Any income you earn in the RRSP is usually exempt from tax as long as the funds remain in the plan; you generally have to pay tax when you receive payments from the plan.

To learn all the facts, please contact us.

Tax-Free Savings Account (TFSA)

The Tax-Free Savings Account (TFSA) allows Canadians, age 18 and over, to set money aside tax-free throughout their lifetime. Each calendar year, you can contribute up to the TFSA dollar limit for the year, plus any unused TFSA contribution room from the previous year, and the amount you withdrew the year before.

The annual TFSA dollar limit for 2017 is $5,500.*

All income earned and withdrawals from a TFSA are generally tax-free. Plus, having a TFSA does not impact federal benefits and credits. It's a great way to save for short and long-term goals.

To learn all the facts, please contact us.

* For more information, please visit Canada Revenue Agency's TFSA website.

Registered Retirement Income Funds (RRIFs)

A registered retirement income fund (RRIF) is an arrangement between you and a carrier (e.g., an investment dealer, an insurance company, a mutual fund company or a bank) that is registered with the Canada Revenue Agency. You transfer property to the carrier from an RRSP, a PRPP, an RPP, an SPP, or from another RRIF, and the carrier makes payments to you.

Earnings in a RRIF are tax-free and amounts paid out of a RRIF are taxable on receipt. There is a minimum amount you must withdraw from a RRIF each year, and this amount generally depends on your age at the time.

For more information, please contact us.

What is a mutual fund?

A mutual fund is an arrangement under which shares or units are sold to raise capital.

Investors purchase units if the mutual fund is a trust or purchase shares if the fund is a corporation. When you invest in a mutual fund, your money is pooled with the money of other investors and invested on your behalf by the fund manager. Mutual fund trusts and corporations are also known as flow-through entities.

For tax purposes, a flow-through entity treats the taxable income earned inside the entity as if you held the investments directly, instead of through the fund. The income that is distributed, or flowed out to you, keeps its identity. For example, dividend income remains dividend income, and capital gains remain capital gains when they are flowed out (or distributed) to investors.

For more information, please contact me.

Source: Canada Revenue Agency

Registered Education Savings Plans (RESPs)

A Registered Education Savings Plan (RESP) is an investment vehicle primarily used by parents to save for their children's post-secondary education.

The primary benefits of using an RESP to save for your children's education include access to the Canadian Education Savings Grant (CESG) and the ability to shelter the RESP's growth from taxes until funds are withdrawn.

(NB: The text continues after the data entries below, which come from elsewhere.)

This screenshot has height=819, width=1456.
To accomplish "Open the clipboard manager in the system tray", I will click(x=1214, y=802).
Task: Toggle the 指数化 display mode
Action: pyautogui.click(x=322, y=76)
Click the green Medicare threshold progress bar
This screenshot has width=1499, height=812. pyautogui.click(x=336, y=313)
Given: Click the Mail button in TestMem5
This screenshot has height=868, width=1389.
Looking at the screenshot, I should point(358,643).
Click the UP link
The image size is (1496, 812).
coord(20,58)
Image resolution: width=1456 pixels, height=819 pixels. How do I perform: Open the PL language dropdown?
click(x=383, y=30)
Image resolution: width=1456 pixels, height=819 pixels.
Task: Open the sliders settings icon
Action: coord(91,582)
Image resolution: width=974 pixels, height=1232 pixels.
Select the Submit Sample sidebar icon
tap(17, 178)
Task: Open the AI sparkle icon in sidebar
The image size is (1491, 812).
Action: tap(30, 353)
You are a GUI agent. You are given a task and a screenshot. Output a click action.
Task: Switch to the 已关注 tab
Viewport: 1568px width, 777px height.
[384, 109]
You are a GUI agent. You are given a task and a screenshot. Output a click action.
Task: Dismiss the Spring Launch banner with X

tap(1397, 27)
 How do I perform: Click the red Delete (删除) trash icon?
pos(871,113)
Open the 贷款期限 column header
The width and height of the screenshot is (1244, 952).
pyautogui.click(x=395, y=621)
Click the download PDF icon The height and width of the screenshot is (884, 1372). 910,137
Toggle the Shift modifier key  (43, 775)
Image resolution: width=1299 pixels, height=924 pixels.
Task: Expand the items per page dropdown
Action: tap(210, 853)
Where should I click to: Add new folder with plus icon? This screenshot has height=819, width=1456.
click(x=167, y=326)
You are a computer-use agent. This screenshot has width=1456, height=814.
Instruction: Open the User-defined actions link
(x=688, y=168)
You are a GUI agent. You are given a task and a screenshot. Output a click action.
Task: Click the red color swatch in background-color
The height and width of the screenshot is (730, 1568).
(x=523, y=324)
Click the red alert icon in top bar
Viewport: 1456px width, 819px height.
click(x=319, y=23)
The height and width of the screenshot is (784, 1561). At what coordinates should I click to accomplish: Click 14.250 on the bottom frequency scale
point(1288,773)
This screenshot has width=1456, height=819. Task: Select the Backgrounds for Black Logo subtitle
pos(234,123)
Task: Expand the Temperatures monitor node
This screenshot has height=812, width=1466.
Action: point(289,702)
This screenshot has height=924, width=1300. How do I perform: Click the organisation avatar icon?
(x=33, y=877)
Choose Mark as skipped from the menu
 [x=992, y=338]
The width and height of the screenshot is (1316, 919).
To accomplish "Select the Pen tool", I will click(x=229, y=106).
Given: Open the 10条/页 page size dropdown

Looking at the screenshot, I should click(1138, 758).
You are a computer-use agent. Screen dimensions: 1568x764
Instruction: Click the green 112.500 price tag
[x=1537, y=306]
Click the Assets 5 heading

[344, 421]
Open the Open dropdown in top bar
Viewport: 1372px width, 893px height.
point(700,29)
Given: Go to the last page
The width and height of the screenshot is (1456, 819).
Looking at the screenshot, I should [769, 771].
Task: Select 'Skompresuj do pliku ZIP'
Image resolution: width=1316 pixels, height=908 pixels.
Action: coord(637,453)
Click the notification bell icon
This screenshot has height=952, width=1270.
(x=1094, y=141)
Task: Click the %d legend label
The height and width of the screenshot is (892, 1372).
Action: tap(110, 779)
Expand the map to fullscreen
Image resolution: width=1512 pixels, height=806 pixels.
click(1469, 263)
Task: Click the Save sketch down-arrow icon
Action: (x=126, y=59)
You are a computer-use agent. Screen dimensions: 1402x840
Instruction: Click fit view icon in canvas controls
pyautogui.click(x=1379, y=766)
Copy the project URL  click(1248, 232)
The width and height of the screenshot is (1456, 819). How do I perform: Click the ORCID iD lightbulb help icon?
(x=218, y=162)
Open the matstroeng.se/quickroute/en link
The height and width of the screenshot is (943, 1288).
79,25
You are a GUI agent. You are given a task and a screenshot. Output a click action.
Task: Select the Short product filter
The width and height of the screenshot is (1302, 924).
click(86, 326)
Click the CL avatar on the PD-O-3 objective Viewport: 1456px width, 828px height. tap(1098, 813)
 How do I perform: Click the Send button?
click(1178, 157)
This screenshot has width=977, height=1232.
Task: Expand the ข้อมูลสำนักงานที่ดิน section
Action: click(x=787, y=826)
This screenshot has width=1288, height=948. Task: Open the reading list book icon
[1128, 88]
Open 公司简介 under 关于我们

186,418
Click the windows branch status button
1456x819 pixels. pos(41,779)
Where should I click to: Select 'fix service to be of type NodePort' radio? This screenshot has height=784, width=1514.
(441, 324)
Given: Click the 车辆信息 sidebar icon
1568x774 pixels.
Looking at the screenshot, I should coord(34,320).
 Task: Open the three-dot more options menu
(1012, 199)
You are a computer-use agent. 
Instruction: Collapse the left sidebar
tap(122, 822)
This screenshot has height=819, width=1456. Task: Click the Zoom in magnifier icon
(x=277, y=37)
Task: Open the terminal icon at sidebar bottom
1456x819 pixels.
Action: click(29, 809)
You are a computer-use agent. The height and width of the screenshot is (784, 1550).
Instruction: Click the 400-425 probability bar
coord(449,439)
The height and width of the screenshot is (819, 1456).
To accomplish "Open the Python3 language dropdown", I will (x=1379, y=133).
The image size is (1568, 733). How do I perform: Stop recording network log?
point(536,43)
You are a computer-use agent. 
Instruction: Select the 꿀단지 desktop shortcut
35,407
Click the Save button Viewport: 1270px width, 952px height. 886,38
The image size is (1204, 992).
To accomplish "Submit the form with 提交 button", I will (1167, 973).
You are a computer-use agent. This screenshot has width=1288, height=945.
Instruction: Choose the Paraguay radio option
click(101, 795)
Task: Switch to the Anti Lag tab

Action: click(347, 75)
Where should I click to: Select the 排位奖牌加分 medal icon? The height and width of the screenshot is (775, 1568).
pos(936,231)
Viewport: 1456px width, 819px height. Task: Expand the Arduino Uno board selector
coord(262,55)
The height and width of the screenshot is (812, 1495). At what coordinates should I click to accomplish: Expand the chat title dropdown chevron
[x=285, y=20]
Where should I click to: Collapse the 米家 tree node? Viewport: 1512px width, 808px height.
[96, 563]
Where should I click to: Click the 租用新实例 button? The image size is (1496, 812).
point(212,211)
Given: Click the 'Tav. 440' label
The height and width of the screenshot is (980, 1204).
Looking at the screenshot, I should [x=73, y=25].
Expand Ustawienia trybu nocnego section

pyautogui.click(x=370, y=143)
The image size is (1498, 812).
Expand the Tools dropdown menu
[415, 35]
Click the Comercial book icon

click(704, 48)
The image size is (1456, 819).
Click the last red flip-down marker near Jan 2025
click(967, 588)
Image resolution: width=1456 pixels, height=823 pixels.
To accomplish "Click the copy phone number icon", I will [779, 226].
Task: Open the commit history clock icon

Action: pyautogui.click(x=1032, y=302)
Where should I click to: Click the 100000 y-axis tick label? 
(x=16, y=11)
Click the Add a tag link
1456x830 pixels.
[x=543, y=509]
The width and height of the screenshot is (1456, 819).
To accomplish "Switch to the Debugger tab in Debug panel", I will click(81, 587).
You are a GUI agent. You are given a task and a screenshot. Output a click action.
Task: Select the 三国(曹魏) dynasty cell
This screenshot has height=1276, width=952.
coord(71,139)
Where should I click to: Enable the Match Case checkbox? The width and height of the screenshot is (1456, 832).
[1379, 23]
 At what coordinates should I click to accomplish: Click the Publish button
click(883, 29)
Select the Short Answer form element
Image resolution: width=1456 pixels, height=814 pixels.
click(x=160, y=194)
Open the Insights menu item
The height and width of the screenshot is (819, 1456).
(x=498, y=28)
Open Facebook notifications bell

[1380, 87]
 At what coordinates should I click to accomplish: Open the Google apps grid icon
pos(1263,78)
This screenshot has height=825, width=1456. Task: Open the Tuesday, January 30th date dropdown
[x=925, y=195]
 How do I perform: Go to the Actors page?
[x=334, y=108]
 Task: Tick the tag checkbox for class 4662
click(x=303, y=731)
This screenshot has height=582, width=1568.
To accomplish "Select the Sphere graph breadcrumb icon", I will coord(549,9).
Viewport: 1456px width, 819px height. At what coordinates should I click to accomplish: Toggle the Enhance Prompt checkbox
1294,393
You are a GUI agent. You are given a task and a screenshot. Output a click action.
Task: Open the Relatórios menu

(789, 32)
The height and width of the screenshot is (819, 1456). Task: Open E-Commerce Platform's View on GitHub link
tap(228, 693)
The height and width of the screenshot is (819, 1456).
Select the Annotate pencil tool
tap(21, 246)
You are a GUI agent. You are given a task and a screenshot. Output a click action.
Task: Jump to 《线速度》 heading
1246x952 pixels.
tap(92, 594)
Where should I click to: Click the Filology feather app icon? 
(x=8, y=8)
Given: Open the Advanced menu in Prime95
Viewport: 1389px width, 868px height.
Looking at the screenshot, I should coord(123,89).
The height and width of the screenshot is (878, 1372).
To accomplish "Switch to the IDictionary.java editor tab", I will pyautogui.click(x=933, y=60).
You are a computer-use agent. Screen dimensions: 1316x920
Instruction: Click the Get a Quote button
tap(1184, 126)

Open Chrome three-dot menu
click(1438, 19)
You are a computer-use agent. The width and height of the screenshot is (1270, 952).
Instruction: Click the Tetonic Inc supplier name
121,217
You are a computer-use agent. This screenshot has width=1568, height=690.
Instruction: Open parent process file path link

There's lots to know about RESPs and how they fit into your family's overall financial picture. For more information, please feel free to contact us.

Life Income Fund

A Life Income Fund (LIF) is a type of registered retirement income fund that is used to hold pension funds, and eventually payout retirement income. The life income fund (LIF) cannot be withdrawn in a lump sum; rather, owners must use the fund in a manner that supports retirement income for their lifetime. Each year's Income Tax Act specifies the minimum and maximum withdrawal amounts for LIF owners, which takes into consideration the LIF fund balance and the owner's annuity factor.

For more information on Life Income Funds, please contact us.

What is an Annuity?

An annuity is a plan that makes payments to you on a regular basis. It might be a general annuity, a payment from a registered retirement income fund (RRIF), or a variable pension payment. These payments are part of your total income and are reported on your tax return.